EXERCISE PROMPT: Which lines in the listing below contain the word "Given"? Copy each one.

RECORDS SUPPLIED:
***

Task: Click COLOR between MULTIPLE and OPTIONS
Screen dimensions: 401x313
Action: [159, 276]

***

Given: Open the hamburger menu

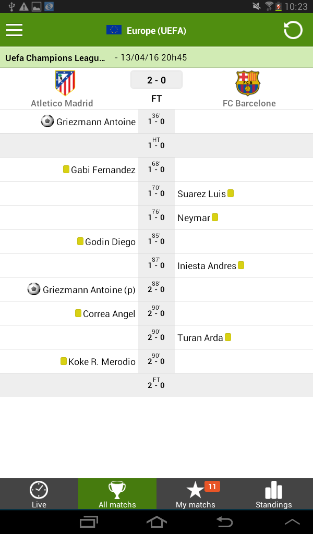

***

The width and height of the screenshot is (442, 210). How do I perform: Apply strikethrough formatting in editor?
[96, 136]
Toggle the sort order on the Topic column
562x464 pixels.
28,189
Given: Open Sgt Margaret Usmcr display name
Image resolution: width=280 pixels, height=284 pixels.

***

ANSWER BOX:
Given: Open the hamburger menu
Given: Open Sgt Margaret Usmcr display name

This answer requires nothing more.